The Foreign Direct Investment initiative has garnered support from the IMF and World Bank. It entails a long-term commitment for foreign companies to involve themselves with a locally established company’s day-to-day operations. This could be by bringing in capital, skills, technical know-how or technology that will encourage growth of the locally created company. This is expected to result in job creation and increased skills of local employees, linking to international value chains and international trade. An example of this would be the telecom sector in Ghana, where foreign direct investments enabled greater job creation and improved overall infrastructure. However, due to the control of foreign companies, issues of security and politics arise. This is particularly the case for countries with a history of colonialism, who fear FDIs may result in modern-day economic colonialism. Another issue would be the question of where the local company’s profits are directed. From the point of view of the investors, there are questions such as country risk, economic stability and risk of nationalisation.
A fourth alternative to aid is Islamic Microfinance. The shariah compliance of this economic model makes it a viable approach for many Muslim communities who may reject other forms of microfinance due to their religious beliefs. Islamic microfinance takes the approach of “socially responsible investing” by premising itself on ethical principles and avoiding the use of riba, or interest. One approach of Islamic microfinance is known as Qard al Hasan – this is a goodwill loan, where the borrower is only required to repay the exact amount that was borrowed.

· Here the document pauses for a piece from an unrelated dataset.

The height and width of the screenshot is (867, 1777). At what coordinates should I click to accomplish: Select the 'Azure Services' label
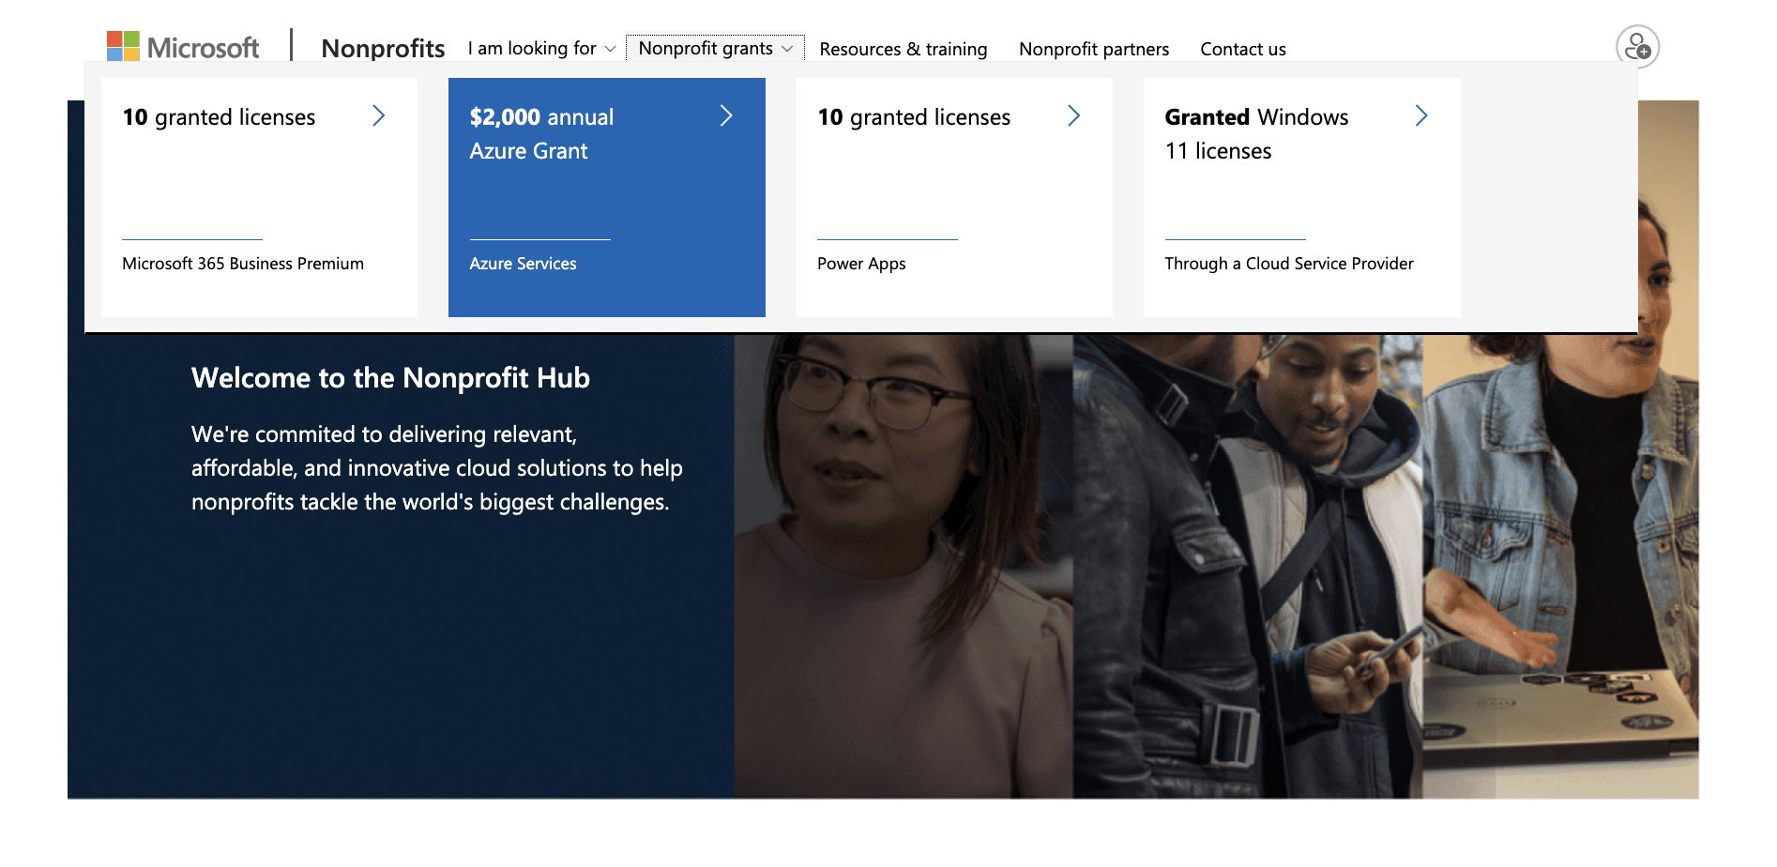pos(523,264)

Small loans can be given to communities in need, making it particularly effective at enabling the growth of entrepreneurs and providing financial stability. The downsides of this approach are that it can only really help individuals who possess the skills to run a business – this is because the loan should be repaid. Additionally, the religious association might discourage some non-Muslims from pursuing Islamic microfinance as a solution.
These are just four of the many approaches that can be explored to encourage growth and development in different countries and contexts. Evidence overwhelmingly shows that foreign aid is not only failing to effectively combat poverty and corruption but indeed encouraging them. What may feel fulfilling and rewarding for donors is often only further damaging the recipients – it’s time to take a different path.